◆ **DIRECTION**
Copy the rows from the first one through the line containing "Términos (355, 2554)", requests included, and shift every coordinate number in the answers by -41. Reproduce only that stretch.

◆ **PROVIDED RECORDS**
--------------------------------------------------
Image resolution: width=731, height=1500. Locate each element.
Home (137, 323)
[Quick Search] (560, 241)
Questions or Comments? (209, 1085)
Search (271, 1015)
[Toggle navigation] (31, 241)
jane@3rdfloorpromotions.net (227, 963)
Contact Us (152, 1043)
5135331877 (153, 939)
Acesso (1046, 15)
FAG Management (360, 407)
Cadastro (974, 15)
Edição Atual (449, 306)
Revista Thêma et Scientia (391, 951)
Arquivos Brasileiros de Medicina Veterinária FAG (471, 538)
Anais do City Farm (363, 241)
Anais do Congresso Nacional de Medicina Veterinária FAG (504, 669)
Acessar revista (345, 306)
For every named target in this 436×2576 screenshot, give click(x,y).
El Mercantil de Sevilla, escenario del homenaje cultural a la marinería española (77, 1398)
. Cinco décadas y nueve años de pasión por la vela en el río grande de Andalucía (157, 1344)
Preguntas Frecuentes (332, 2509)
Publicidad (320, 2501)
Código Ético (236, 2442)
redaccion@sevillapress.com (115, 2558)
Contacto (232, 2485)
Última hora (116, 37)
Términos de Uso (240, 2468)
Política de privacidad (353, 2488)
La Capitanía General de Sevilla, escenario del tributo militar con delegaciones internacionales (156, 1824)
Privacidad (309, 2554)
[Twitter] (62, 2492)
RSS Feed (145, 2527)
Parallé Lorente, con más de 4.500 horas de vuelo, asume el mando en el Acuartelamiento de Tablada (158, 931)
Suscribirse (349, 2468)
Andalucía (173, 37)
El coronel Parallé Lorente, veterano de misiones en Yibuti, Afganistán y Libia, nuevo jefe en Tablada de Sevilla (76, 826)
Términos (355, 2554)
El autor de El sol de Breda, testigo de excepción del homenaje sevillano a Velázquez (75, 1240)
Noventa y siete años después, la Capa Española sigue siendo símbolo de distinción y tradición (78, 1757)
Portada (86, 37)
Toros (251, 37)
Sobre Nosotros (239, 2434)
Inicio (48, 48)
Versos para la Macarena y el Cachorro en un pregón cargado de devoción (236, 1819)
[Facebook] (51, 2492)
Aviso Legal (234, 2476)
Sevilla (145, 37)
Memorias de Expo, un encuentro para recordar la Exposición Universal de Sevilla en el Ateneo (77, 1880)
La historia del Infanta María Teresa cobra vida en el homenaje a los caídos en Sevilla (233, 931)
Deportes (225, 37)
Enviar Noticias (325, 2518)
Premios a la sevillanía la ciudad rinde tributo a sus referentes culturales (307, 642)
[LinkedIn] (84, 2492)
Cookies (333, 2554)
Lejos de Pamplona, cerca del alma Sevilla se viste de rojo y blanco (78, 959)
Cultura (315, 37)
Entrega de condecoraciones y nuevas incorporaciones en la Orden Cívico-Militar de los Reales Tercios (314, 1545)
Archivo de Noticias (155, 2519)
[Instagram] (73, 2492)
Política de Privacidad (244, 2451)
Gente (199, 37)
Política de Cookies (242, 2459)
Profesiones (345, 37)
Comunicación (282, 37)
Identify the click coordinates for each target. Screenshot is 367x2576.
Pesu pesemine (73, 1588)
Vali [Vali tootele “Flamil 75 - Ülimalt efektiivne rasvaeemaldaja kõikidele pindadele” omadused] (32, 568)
--------------------------------------------------
◆ **OUTPUT BELOW**
Image resolution: width=731, height=1500. Locate each element.
Home (96, 282)
[Quick Search] (519, 200)
Questions or Comments? (168, 1044)
Search (230, 974)
[Toggle navigation] (-10, 200)
jane@3rdfloorpromotions.net (186, 922)
Contact Us (111, 1002)
5135331877 (112, 898)
Acesso (1005, -26)
FAG Management (319, 366)
Cadastro (933, -26)
Edição Atual (408, 265)
Revista Thêma et Scientia (350, 910)
Arquivos Brasileiros de Medicina Veterinária FAG (430, 497)
Anais do City Farm (322, 200)
Anais do Congresso Nacional de Medicina Veterinária FAG (463, 628)
Acessar revista (304, 265)
For every named target in this 436×2576 screenshot, give click(x,y).
El Mercantil de Sevilla, escenario del homenaje cultural a la marinería española (36, 1357)
. Cinco décadas y nueve años de pasión por la vela en el río grande de Andalucía (116, 1303)
Preguntas Frecuentes (291, 2468)
Publicidad (279, 2460)
Código Ético (195, 2401)
redaccion@sevillapress.com (74, 2517)
Contacto (191, 2444)
Última hora (75, -4)
Términos de Uso (199, 2427)
Política de privacidad (312, 2447)
La Capitanía General de Sevilla, escenario del tributo militar con delegaciones internacionales (115, 1783)
Privacidad (268, 2513)
[Twitter] (21, 2451)
RSS Feed (104, 2486)
Parallé Lorente, con más de 4.500 horas de vuelo, asume el mando en el Acuartelamiento de Tablada (117, 890)
Suscribirse (308, 2427)
Andalucía (132, -4)
El coronel Parallé Lorente, veterano de misiones en Yibuti, Afganistán y Libia, nuevo jefe en Tablada de Sevilla (35, 785)
Términos (314, 2513)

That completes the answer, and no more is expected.